A lot of animals, in some Darwinian manifestation of heightened instincts, can sense when they are about to die. A lot of these animals, sensing the impending last car ride to the cloud kennel, will find a dark corner to settle in to die in solitude and dignity away from prying eyes. I’ve noticed that humans are that rare species that are seldom afforded this simple opportunity. So many times we hear of people dying in hospitals inhabited by thousands, surrounded by friends, loved ones, casual acquaintances, and the occasional gloating enemy with a handlebar mustache. Sometimes we even get to watch it on television; bonus points if it goes viral on You Tube. Popular forms of death throughout our history have included the public hanging, the lynching by mobs, and the suicide by crowded city skyscraper. Rarely are we afforded the decency of reflection and repose that most animals cannot even begin to appreciate.

I have never died, personally. However, I have frequently been in situations where all I really want to be is alone, left with my thoughts and personalized coping mechanisms. The most obvious manifestation of this feeling is simple embarrassment, if any emotion that feels so complex at the time can be considered simple. I have an unreasonably big mouth, which often leads to my putting my foot in it. One would hope that polite company and colleague relationships would allow for it to go unmentioned when I do, but this is almost never the case.
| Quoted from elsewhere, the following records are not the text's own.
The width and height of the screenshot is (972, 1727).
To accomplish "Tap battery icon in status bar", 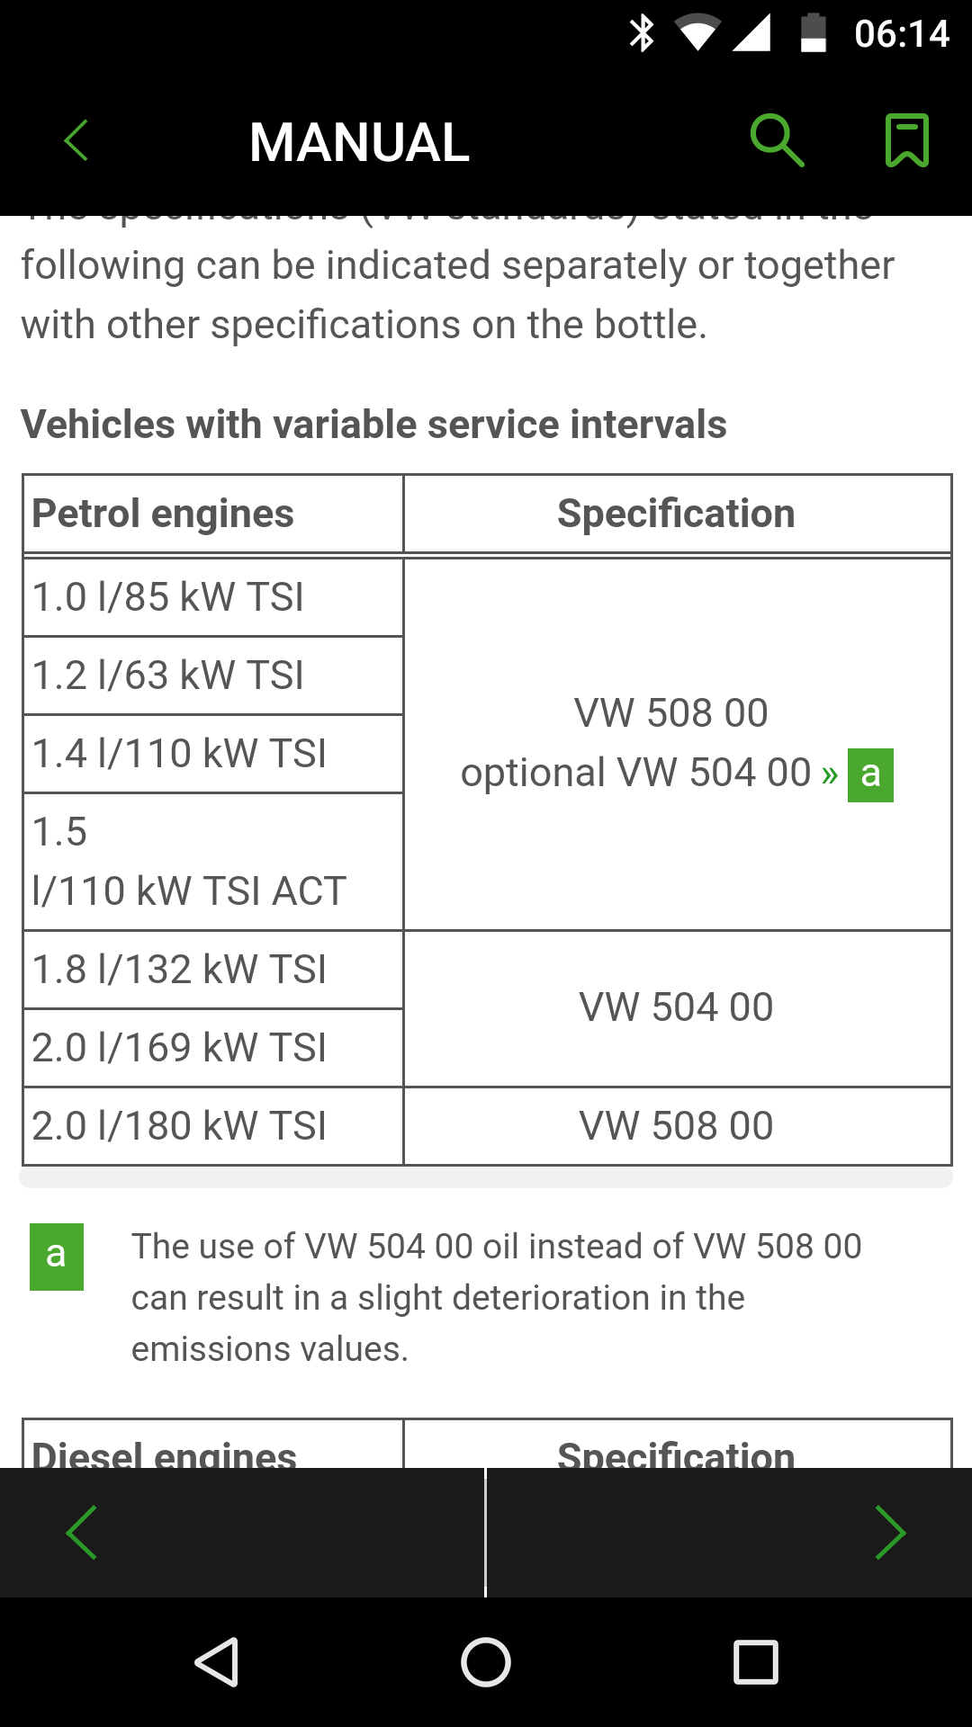I will [814, 33].
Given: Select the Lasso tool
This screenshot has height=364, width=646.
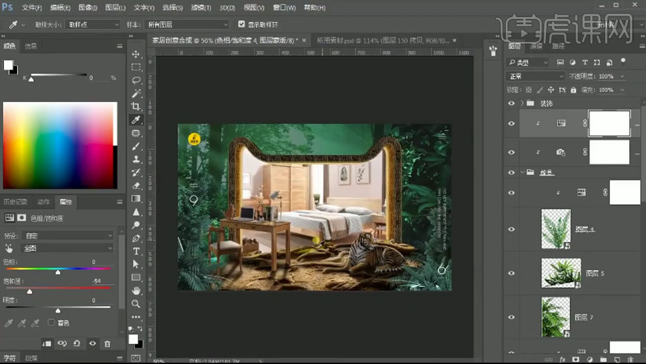Looking at the screenshot, I should 136,80.
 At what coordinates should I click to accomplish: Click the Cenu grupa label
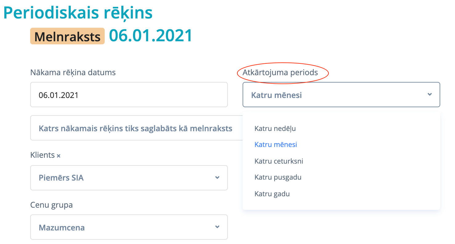(51, 205)
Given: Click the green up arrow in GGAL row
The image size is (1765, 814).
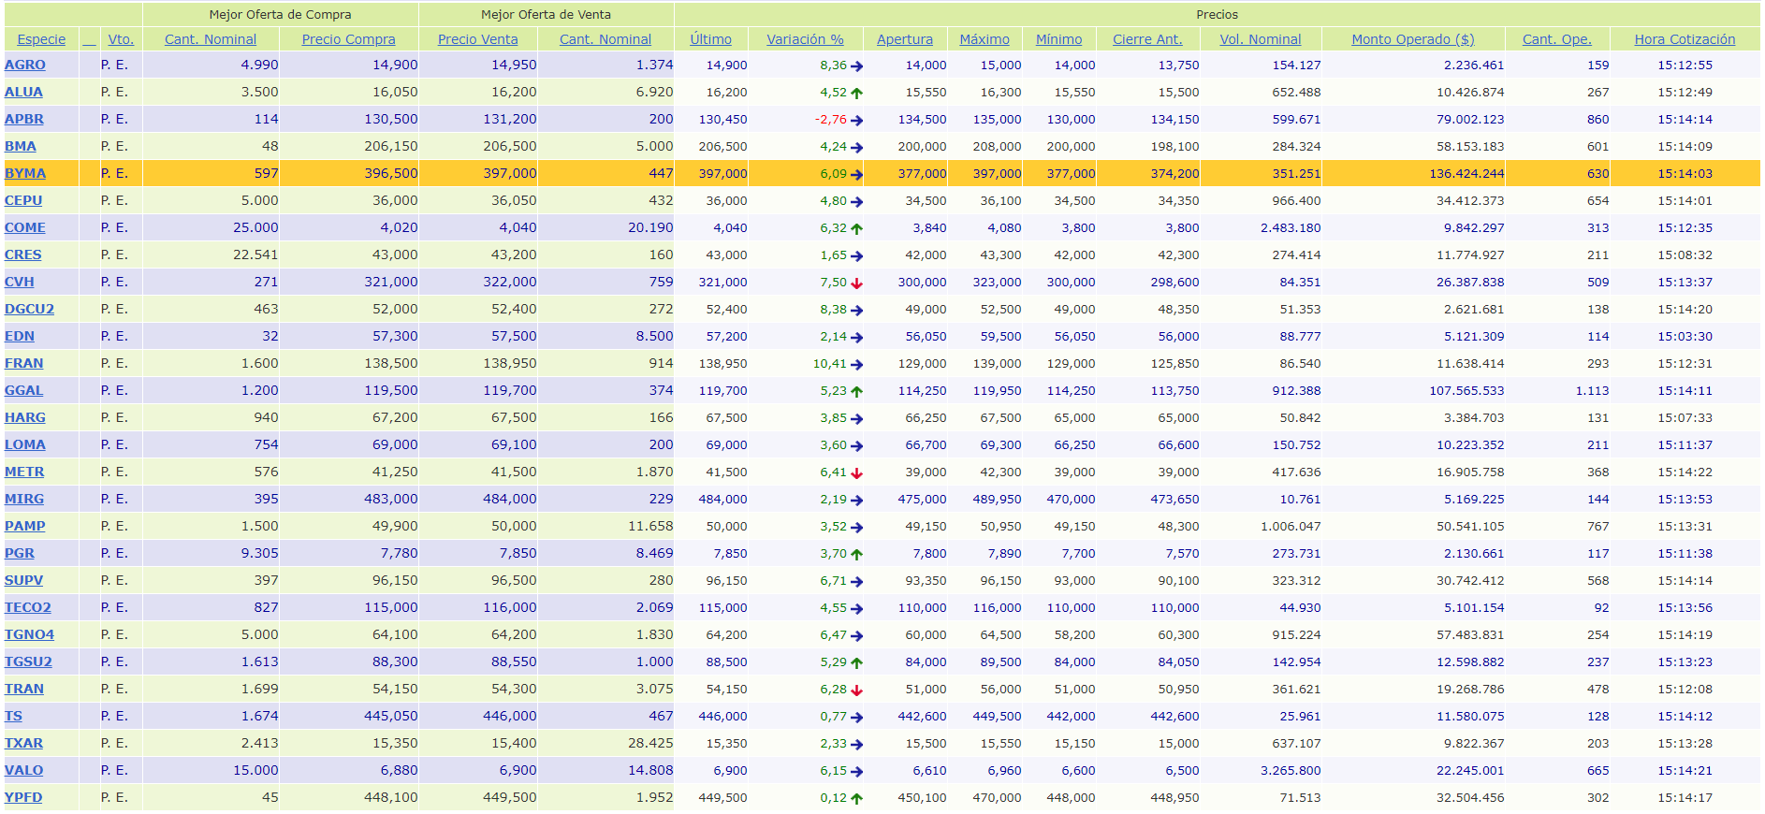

Usually, my mistake is pointed out in front of large groups of people, and this generally leads to uproarious laughter at my expense. My embarrassment is compounded by my unusually pale complexion that exhibits the penchant for extreme blushing. My face swells and pinkens to the point where I look like a drunk Irishman, and when I feel the space heater that is my face plug itself in, my only thought is how I can escape the room. But my psyche is a predatory mistress, and I only feel the pangs of flaming shame when I am at work or class, somewhere I am obligated to remain.